Seperti dikutip dari laman Ikatan Alumni Institut Teknologi Bandung tertanggal 16 Agustus 2010 mengenai wawancara dengan I Ketut Wiryadinata, diketahui bahwa mereka hanya terpaut setahun karena Wiryadinata adalah alumni ITB angkatan 71 jurusan Ekonomi, sedangkan Jero Wacik merupakan alumni ITB angkatan 70 jurusan Teknik Mesin.
Wiryadinata yang biasa disapa "Wir" tersebut sejak 1 Juni 2006 menjadi staf khusus Mendbudpar bidang Pemasaran, Informasi telematika dan Kerja Sama Luar Negeri. Mereka berteman sejak kelas 4 Sekolah Dasar pada 1962 hingga berkuliah di ITB.
Awalnya Wiryadinata mengaku keberatan dengan gaji staf khusus menteri yang kecil yaitu sebesar Rp3,5 juta padahal saat itu dia menjadi General Manager di Mitsui Takeda, sedangkan tawaran untuk menjadi staf khusus sudah diajukan sejak 2004.
"Dan pada tahun 2006, pak menteri bilang suruh saya ikut dengan segala risikonya, akhirnya saya bilang dengan gaji segitu saya tidak sanggup tapi kalau di tambahin saya bantu dan akhirnya beliau setuju," kata Wiryadinata dalam laman tersebut.
Wiryadinata juga mengaku sebagai anggota Partai Demokrat namun tidak aktif.
Orang tua mereka bersahabat di Bali karena orang tua Wiryadinata adalah pengusaha kebun kopi dan setiap musim panen kopi 5-90 orang buruh pemetik kopi menginap di rumahnya di daerah Tatana. Sedangkan keluarga Jero adalah pedagang kain keliling dan buruh-buruh Wiryadinata adalah pelanggan kain orang tua Jero.
"Karena di rumah saya banyak orang maka dia datang dan menginap di tempat saya. Dari sanalah awal perkenalan kami, akhirnya rutin setiap tahun seperti itu, setiap bulan datang lagi, jualan lagi. Menginap lagi jadi beliau dan saya sudah seperti keluarga sendiri," tambah Wiryadinata.
Ia pun mengaku bahwa Jero saat SD berambut panjang karena seorang pemangku adat rambutnya tidak boleh di potong sehingga Jero berpakaian putih-putih, rambut panjang dan menggunakan kuda warna putih.
Jero kecil juga diketahui suka mengadu ayam, jadi kalau bertemu ayam langsung diadu.
Bersama Wiryadinata, Jero sama-sama tinggal di satu rumah bersama sepupu mereka di Banjar Bali, Singaraja saat masih sekolah. Saat ini keduanya juga sama-sama tinggal di daerah Bintaro.

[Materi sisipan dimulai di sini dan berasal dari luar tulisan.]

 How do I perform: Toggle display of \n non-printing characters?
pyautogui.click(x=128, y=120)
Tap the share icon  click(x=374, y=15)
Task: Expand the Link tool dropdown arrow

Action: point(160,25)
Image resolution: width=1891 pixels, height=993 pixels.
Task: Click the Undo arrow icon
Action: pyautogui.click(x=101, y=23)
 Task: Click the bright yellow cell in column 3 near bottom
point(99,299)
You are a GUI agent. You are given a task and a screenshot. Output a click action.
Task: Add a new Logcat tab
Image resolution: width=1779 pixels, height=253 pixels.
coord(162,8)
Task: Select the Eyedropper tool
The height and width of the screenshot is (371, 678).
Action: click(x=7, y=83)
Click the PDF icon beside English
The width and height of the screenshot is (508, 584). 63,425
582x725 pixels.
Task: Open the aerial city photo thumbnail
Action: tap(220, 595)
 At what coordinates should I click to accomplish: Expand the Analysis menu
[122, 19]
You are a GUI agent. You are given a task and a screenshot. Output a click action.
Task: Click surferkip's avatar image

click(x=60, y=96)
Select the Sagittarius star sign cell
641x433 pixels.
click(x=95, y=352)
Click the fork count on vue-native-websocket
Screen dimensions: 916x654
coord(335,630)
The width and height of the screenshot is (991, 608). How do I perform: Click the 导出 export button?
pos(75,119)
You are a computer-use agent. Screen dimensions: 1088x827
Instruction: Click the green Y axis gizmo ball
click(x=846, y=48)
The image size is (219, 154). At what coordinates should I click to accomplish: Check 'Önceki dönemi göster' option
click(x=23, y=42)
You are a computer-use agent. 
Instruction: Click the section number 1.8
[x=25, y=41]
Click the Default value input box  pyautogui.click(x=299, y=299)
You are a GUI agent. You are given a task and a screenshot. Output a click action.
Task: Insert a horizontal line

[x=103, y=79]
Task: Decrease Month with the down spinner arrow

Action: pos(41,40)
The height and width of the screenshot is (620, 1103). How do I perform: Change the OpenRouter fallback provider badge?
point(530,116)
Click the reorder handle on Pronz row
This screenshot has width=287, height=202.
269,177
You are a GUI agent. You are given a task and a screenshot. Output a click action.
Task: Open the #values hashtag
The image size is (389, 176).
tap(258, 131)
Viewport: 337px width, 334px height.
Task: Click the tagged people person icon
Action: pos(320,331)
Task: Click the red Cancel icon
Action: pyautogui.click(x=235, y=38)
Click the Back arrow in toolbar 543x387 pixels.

Faktor lain yang mendekatkan mereka, Jero dan Wiryadinata juga sama-sama suka bermain golf, mulai dari main golf di Jatinangor Bandung hingga beberapa club golf lain. Jero Wacik diketahui adalah Ketua Persatuan Golf Indonesia 2004-2010.
Mengenai golf, sejumlah kesepakatan pemberian uang untuk pejabat di Kementerian ESDM juga dilakukan di lapangan golf seperti di lapangan golf Gunung Geulis Bandung yang menjadi tempat Direktur PT Kaltim Parna Industri Artha Meris Simbolon membuat kesepakatan dengan mantan Kepala Satuan Kerja Khusus Pelaksana Kegiatan Usaha Hulu Minyak dan Gas Bumi (SKK Migas) Rudi Rubiandini.
Jero Wacik merupakan anak terakhir dari 8 bersaudara juga adalah penulis buku "Fisika untuk SMA" yang diterbitkan Ganesha Exact Bandung (1979) dan "Matematika untuk SMA" Ganesha Exact Bandung dan merupakan buku bacaan Rudi Rubiandini.
Kini keduanya juga sama-sama dicegah ke luar negeri berdasarkan Keputusan Pimpinan KPK No. KEP-1019/01-23/09/2014 tanggal 3 September 2014 dan berlaku hingga 6 bulan ke depan.
Pencegahan itu terjadi menyusul penetapan Jero Wacik sebagai tersangka dugaan tindak pidana korupsi dalam bentuk pemerasan terkait sejumlah kegiatan di Kementerian ESDM saat menjabat sebagai menteri Energi dan Sumber Daya Mineral 2011-2013.
Sebelumnya, Ketua KPK Abraham Samad mengakui bahwa Jero Wacik termasuk orang yang gemar hidup mewah.
"Kalau menurut saya sendiri, rata-rata orang ini kan punya hasrat ya, punya hasrat ingin hidup bermewah-mewahan, serakah, itu bawaan manusia sebenarnya, tidak terkontrol," kata Abraham pada 2 September 2014.
Wakil Ketua KPK Bambang Widjojanto juga mengakui bahwa uang yang diperoleh Jero Wacik hingga Rp9,9 miliar diduga digunakan untuk pencitraan.
"Dana itu diduga digunakan untuk kepentingan pribadi, pihak ketiga dan pencitraan JW (Jero Wacik)," kata Bambang.
KPK menyangkakan Jero Wacik dengan pasal 12 huruf e atau pasal 23 Undang-undang No 31 tahun 1999 jo UU No 20 tahun 2001 jo pasal 421 KUHP.
Pasal 12 huruf e mengatur mengenai penyelenggara negara yang dengan maksud menguntungkan diri sendiri atau orang lain secara melawan hukum, atau dengan menyalahgunakan kekuasaannya memaksa seseorang memberikan sesuatu, membayar untuk mengerjakan sesuatu bagi dirinya sendiri yaitu pasal mengenai pemerasan dengan ancaman pidana maksimal 20 tahun dan denda paling banyak Rp1 miliar.